>>>
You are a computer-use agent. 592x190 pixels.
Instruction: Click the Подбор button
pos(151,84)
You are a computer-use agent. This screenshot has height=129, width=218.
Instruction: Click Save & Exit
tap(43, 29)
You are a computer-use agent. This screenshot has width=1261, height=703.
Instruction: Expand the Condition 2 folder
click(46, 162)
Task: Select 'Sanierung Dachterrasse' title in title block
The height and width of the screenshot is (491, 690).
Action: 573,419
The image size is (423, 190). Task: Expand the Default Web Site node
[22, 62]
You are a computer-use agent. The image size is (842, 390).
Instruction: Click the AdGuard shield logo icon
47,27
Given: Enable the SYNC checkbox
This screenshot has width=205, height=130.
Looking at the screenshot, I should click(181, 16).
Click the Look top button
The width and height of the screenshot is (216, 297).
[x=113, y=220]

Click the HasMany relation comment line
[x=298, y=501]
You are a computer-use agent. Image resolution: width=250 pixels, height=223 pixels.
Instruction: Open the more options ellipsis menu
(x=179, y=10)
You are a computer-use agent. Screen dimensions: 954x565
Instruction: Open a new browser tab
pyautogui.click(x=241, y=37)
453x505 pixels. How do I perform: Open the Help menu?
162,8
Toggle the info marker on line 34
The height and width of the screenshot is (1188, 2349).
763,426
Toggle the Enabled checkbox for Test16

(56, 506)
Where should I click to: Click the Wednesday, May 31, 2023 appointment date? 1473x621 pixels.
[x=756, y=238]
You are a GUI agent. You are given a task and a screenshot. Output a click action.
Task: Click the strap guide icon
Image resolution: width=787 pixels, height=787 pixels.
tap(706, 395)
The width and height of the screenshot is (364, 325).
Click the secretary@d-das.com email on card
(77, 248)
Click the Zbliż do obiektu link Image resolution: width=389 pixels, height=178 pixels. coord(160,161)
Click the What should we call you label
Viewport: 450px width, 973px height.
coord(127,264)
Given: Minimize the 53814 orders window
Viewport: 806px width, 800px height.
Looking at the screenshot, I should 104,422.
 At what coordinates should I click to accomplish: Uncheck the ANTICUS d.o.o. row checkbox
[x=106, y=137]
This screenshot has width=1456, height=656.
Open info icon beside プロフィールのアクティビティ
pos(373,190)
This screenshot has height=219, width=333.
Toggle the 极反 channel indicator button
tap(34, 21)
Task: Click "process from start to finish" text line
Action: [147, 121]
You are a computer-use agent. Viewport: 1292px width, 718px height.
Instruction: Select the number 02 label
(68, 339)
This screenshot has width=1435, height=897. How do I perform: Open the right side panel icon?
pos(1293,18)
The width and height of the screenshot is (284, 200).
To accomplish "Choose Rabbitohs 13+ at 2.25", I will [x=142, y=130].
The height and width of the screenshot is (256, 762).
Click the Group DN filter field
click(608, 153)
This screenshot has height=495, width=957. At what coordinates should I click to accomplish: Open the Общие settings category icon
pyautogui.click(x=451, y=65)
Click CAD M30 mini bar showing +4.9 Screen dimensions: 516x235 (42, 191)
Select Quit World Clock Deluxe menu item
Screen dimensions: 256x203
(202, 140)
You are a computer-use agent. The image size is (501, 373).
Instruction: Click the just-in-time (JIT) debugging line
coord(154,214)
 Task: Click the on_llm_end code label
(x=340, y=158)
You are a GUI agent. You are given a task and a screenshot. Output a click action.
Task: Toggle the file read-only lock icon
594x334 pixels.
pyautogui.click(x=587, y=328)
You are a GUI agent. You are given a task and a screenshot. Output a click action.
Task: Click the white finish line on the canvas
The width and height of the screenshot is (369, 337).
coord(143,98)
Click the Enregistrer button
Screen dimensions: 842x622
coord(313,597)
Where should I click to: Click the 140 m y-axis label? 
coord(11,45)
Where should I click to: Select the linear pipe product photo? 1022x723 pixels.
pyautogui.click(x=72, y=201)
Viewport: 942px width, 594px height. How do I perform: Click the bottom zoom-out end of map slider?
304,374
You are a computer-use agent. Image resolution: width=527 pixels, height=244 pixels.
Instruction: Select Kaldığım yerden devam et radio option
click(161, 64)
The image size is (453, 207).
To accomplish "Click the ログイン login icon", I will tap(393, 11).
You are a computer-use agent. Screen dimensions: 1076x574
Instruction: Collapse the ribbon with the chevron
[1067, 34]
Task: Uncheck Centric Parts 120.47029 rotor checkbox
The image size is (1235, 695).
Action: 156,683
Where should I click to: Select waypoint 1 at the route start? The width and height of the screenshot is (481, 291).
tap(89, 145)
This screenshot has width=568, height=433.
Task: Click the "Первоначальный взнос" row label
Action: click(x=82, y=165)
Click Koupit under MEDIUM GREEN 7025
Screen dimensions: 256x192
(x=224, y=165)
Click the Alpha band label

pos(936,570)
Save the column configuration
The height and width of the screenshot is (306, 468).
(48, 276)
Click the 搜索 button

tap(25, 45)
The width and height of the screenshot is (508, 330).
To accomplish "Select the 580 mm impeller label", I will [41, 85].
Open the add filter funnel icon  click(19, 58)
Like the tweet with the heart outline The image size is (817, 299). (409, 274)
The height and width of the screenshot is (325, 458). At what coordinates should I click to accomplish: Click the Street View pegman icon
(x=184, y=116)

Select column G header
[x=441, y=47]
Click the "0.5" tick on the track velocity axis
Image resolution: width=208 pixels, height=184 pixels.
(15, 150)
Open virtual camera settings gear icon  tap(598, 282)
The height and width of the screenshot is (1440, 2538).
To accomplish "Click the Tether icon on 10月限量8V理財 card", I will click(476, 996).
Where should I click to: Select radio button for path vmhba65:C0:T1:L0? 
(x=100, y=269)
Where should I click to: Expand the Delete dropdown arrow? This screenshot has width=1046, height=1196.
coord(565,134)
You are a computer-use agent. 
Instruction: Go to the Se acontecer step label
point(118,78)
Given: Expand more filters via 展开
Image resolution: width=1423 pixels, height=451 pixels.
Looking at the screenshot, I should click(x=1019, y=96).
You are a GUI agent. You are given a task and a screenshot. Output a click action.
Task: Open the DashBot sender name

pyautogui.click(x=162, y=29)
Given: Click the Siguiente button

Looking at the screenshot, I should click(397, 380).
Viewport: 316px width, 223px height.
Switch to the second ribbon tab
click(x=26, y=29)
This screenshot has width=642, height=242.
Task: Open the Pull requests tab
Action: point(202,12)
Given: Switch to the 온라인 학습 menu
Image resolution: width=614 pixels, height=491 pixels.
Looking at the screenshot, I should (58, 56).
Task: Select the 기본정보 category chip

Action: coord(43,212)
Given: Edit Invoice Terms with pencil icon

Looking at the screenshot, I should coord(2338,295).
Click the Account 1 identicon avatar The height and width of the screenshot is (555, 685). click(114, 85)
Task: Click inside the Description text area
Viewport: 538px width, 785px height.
<<<
# [EXERCISE OBJECTIVE]
Scan the material above for "will". Copy every line where it appears.

# [EXERCISE OUTPUT]
To accomplish "Choose Rabbitohs 13+ at 2.25", I will [x=142, y=130].
To accomplish "Click the ログイン login icon", I will tap(393, 11).
To accomplish "Select the 580 mm impeller label", I will [41, 85].
To accomplish "Click the Tether icon on 10月限量8V理財 card", I will click(476, 996).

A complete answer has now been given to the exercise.